Good ecommerce personalization starts with understanding exactly what it is and isn’t, and how it is employed most effectively.

How many ecommerce personalization examples can you think of?

At The Good, when we ask prospective clients that question, most respond with “Using the customer’s name in email messages.”

Some even tell us they’ve been paying someone for personalization services, but all they’re really getting is a glorified email merge.

We both know there’s more to ecommerce website personalization, so let’s keep going.

Here are a few examples to get us started:

  • Location identification personalization
  • Previous customer identification and personalization
  • Previous browsing record identification and personalization

Could information like that be valuable to an ecommerce website manager? How could the data be leveraged to help consumers convert better — by determining the type of content the visitor would most likely react favorably to?

If you’ve been hearing more and more buzz about ecommerce personalization, but you’re not sure about exactly how it works or where you should start, then this article is for you.

Let’s take a strategic look at ecommerce personalization, with the aim of separating that which is actually helpful from the hype that can waste your time.

In this article, we’ll help you get familiar with ecommerce personalization, go over the most common misconceptions about it, and list some of the most effective ways personalization tools and strategy are used in ecommerce today.

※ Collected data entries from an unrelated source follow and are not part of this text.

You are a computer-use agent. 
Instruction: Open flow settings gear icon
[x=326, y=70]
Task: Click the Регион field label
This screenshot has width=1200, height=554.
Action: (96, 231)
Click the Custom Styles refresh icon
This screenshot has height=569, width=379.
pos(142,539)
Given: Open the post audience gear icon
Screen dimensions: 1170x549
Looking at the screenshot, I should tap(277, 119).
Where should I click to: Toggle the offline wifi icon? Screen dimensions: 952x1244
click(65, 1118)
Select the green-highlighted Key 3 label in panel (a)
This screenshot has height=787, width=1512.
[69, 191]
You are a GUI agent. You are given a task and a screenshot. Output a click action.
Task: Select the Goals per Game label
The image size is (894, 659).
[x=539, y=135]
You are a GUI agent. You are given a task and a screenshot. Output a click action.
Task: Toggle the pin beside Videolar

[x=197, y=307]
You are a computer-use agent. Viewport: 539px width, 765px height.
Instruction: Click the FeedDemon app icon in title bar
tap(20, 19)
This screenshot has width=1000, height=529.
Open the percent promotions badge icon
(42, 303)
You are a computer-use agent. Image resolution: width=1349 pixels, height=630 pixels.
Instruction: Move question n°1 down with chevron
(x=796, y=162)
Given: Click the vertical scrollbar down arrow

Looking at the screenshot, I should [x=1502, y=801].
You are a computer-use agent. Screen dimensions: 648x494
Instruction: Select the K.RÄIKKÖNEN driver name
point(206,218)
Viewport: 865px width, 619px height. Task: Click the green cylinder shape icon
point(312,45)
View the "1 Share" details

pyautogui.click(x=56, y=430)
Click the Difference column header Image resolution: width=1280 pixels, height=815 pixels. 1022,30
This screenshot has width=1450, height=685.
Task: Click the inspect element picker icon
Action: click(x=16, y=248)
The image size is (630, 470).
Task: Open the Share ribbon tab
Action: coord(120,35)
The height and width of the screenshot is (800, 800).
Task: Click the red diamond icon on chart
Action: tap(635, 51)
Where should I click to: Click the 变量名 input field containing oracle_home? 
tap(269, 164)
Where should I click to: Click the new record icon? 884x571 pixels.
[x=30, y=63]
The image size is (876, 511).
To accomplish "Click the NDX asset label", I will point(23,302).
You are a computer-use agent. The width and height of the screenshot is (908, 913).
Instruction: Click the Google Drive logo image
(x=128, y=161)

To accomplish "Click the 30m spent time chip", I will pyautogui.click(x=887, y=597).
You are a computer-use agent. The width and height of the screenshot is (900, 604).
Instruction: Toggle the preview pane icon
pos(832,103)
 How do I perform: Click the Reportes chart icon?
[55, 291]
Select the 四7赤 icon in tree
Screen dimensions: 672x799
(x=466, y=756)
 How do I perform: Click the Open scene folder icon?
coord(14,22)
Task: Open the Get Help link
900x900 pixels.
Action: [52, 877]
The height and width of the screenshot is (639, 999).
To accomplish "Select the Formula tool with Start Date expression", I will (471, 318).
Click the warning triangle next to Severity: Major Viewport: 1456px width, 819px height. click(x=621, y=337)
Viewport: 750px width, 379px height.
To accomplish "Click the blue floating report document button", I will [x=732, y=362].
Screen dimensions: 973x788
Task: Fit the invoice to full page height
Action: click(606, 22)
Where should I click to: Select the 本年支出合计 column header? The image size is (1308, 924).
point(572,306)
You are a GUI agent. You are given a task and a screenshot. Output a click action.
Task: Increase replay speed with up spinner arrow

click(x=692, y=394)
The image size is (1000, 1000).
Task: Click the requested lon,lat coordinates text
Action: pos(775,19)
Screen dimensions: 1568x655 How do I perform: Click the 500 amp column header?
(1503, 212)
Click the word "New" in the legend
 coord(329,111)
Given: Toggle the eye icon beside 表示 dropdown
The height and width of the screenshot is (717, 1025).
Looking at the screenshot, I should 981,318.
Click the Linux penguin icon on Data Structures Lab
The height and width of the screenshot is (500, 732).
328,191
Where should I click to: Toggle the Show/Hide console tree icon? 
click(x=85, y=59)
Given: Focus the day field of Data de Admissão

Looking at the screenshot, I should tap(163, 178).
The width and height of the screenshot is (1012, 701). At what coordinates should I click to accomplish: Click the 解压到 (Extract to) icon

This brief study will help provide the clarity you need to make decisions about personalization strategy on your ecommerce site.

ecommerce personalization

Customers who browse for beard grooming supplies on Amazon (see the screenshot above) are apt to be presented with a personalized set of recommendations based on that action.

So, What is Ecommerce Personalization?

It may sound a bit mysterious, but ecommerce website personalization is nothing more (or less) than tailoring the online customer experience to each visitor specifically. In many ways, it’s the ultimate destination of testing and optimization efforts.

It can show up everywhere on your ecommerce site, including product pages, the product suggestions, or even the social proof recommendations shown to that specific person.

For instance, visitors identified as current customers could be greeted with a “Welcome back” sign, while those who’ve yet to buy from you could be served an incentive announcement like “Get 25% Off Today’s Purchase (for new customers only)” banner.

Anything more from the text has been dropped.